最後にこれが大規模に起こったのは、印刷機の発明の後でした。知識と哲学の普及を可能にし、基本的にヨーロッパの封建制度を崩壊させ、啓蒙主義をもたらし、アメリカ革命やフランス革命、民主主義の出現を引き起こしました。これは非常に大きな影響を与えました。知識の普及だけでこれほどの影響があったのです。
AIは同じような効果を持つかもしれませんが、次のステップです。おそらく人類にとって新しいルネサンスとなるでしょう。遺産についてはどうでしょうか。
よく言っていただきました。あと数分ありますので、思っていることを話してください。デミスは今、別の場所でランチをしていると思います。私たちの方が大きなグループですね。世界のリーダーたち、企業の人々、技術者たち、MITコミュニティがいます。私たちは何を知る必要がありますか?これがあなたの舞台です。
まず第一に、AIは私たちを殺すことはありません。将来のAIシステムは現在のものとは全く異なる設計図に基づいており、ある意味でより安全で制御可能になります。
私が提唱しているのは、目的駆動型AIと呼ばれるものです。基本的に、ガードレールに従いながら目的を最適化することで答えを導き出すAIシステムです。これにより、システムは制御可能になります。大規模言語モデルは制御可能ではありません。目的を最適化せず、ただ1つのトークンを次々と生成するだけです。

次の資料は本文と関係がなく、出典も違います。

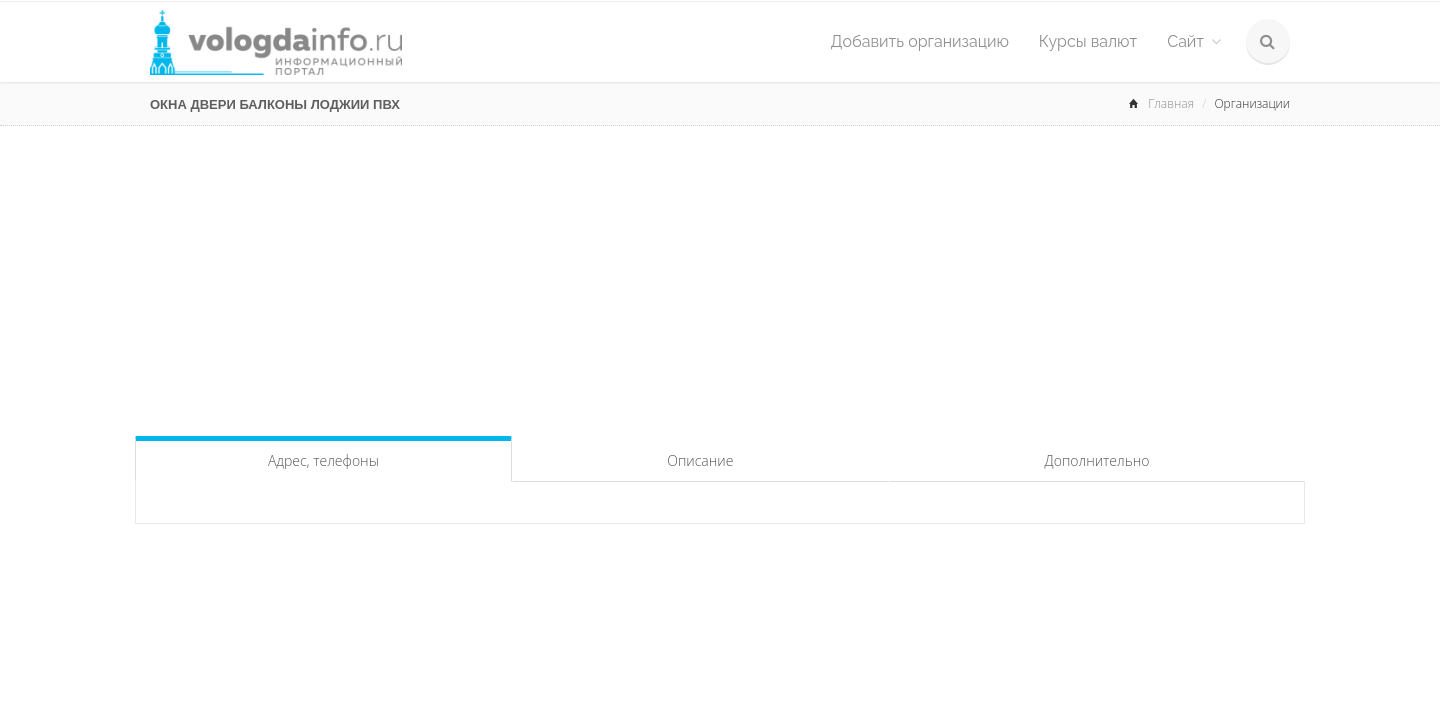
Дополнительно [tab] (1097, 460)
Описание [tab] (700, 460)
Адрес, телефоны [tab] (323, 460)
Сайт (1194, 41)
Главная (1171, 103)
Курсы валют (1088, 41)
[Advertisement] (720, 276)
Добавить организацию (920, 41)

将来のシステムはより賢く、推論が可能で、願わくは物理的世界を理解し、常識を持つようになりますが、これらのガードレールと目的のおかげで制御可能です。これらのガードレールを設計することは、特に難しくも珍しくもありません。
私たちは人間や超人的な存在である企業と、法律を作ることでこれを行っています。その仕組みはわかっています。
つまり、私たちを殺すことはありません。将来のシステムは現在のものとは全く異なります。これらのパラダイムの変化により、今後3~5年以内にAIにまた革命が起こります。これにより、司法試験に合格したり数学の問題を解いたりするだけでなく、猫ができることもできるようになるかもしれません。

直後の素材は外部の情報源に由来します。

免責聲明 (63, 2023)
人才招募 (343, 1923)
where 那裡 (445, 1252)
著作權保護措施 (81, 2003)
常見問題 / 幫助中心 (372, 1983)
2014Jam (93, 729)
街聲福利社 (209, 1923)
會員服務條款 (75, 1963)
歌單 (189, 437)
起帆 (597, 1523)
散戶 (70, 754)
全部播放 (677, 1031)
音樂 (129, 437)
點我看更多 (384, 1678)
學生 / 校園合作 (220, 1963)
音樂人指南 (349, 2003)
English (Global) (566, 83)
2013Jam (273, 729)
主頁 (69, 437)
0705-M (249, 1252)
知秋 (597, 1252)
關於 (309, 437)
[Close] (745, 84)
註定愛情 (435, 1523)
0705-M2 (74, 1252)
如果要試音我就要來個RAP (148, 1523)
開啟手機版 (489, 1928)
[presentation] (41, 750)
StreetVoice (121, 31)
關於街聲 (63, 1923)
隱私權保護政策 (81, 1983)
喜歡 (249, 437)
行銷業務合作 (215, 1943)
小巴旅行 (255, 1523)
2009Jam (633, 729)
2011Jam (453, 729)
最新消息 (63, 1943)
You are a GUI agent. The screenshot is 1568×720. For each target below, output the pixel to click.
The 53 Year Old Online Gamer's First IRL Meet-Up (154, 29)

猫がどのようにしてそんなに早く賢くなり、私たちが作れるどんなロボットよりもはるかに優れた世界理解を得られるのか、私たちにはわかりません。もしこの謎を解き、物理的世界を理解し、常識を持つことができれば、家庭用ロボットやレベル5の自動運転車(これはまだ存在しません)を動かすシステムを手に入れることができます。
そして、私たちが想像してきた全てのものが実現するでしょう。次の10年が、次世代AIシステムに向けた一歩を踏み出せれば、ロボット工学の10年になるかもしれません。